Electrochemical processing of inorganic chemicals in electrolytic diaphragm cells for the production of other inorganic materials is well known. The electrolytic cell generally comprises an anolyte compartment containing an anode, a catholyte compartment containing a cathode, and a microporous diaphragm that separates the anolyte compartment from the catholyte compartment. Diaphragms are used, for example, to separate an oxidizing electrolyte from a reducing electrolyte, a concentrated electrolyte from a dilute electrolyte, or a basic electrolyte from an acidic electrolyte.
A non-limiting example of a diaphragm electrolytic cell is the electrolytic cell that is used for the electrolysis of aqueous alkali metal halide solutions (brine).
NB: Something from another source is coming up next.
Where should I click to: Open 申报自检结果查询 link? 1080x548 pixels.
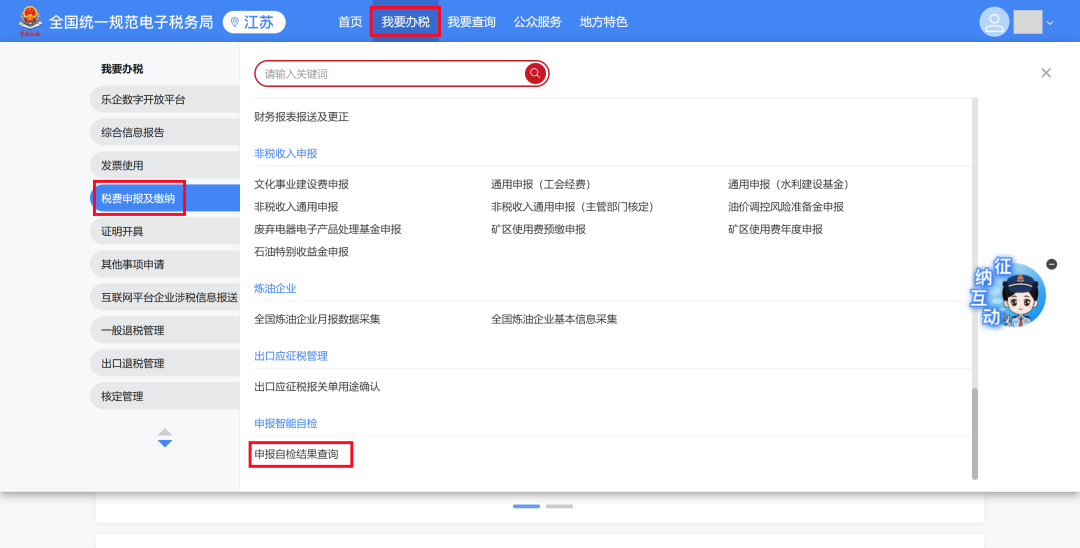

In such an electrolytic cell, the diaphragm is generally formed on the cathode and separates an acidic liquid anolyte from an alkaline catholyte liquor. The electrolysis of alkali metal brine generally involves introducing liquid brine into the anolyte compartment of the cell and allowing the brine to percolate through the brine-permeable microporous diaphragm into the catholyte compartment. The microporous diaphragm is sufficiently porous to allow the hydrodynamic flow of brine through it, while at the same time inhibiting the back migration of hydroxyl ions from the catholyte compartment into the anolyte
compartment. When direct current is applied to the cell, halogen gas is evolved at the anode, hydrogen gas is evolved at the cathode, and an aqueous alkali metal hydroxide solution is formed in the catholyte compartment. In the case of aqueous sodium chloride solutions, the halogen produced is chlorine and the alkali metal hydroxide formed is sodium hydroxide. Catholyte liquor comprising alkali metal hydroxide and unconverted brine is removed from the catholyte compartment of the cell.
During electrolysis, it is not unusual for the diaphragm of a diaphragm electrolytic cell to allow too high a flow of liquid anolyte into the catholyte compartment, e.g., by developing perforations (holes) in the diaphragm. When the flow of liquid anolyte is too high, the concentration of the principal product formed in the catholyte compartment is lowered, which results in increased costs for unit operations employed to work-up and purify that product, as well as an increase in the amount and cost of recycling process streams from those unit operations. In the case of diaphragm chlor-alkali electrolytic cells, too high a flow of brine through the diaphragm is evidenced by lower than desired concentrations of alkali metal hydroxide and higher than desired concentrations of hypochlorite ion in the catholyte liquor. When such a condition exists, there is a need for means to lower the flow of anolyte through the diaphragm, e.g., through perforations that may have developed in the diaphragm during electrolysis.